Dataset items

== Segment start ==

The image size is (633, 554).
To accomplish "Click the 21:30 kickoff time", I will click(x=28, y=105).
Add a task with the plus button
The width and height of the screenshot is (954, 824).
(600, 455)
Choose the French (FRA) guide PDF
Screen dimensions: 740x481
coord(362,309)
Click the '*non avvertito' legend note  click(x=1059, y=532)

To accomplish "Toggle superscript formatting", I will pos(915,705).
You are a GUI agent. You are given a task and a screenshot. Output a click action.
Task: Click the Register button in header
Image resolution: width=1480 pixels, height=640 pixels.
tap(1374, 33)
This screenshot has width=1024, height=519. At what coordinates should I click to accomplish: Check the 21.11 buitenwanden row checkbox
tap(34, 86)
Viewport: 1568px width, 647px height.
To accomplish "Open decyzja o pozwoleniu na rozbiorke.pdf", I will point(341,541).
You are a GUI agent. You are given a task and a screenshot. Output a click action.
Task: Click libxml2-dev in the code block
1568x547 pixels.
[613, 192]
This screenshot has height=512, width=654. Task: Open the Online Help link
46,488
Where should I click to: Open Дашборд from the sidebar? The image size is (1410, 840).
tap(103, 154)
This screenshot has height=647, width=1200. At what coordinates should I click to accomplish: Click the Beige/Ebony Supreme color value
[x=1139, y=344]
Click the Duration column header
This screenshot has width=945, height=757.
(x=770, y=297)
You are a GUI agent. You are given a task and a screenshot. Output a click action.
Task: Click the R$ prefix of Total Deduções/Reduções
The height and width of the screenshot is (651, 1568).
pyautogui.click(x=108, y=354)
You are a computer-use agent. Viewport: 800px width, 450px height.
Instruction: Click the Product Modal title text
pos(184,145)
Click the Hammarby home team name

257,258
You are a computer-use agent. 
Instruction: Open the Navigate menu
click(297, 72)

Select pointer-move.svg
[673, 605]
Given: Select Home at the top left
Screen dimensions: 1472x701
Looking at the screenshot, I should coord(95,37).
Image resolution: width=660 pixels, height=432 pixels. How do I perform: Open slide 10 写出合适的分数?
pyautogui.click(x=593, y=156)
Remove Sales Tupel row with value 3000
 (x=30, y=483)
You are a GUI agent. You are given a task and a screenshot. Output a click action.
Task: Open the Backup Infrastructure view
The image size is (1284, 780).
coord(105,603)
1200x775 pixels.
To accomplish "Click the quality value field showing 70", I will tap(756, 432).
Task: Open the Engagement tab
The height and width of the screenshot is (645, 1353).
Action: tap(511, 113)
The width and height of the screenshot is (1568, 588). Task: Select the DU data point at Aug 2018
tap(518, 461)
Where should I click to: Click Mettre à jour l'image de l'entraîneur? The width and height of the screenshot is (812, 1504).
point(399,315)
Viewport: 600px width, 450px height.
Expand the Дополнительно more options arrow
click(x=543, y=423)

== Segment end ==

- **Task prompt**: With the data above as the source, tally the lines that include the string "Viewport", and give that figure alone.

- **Task solution**: 3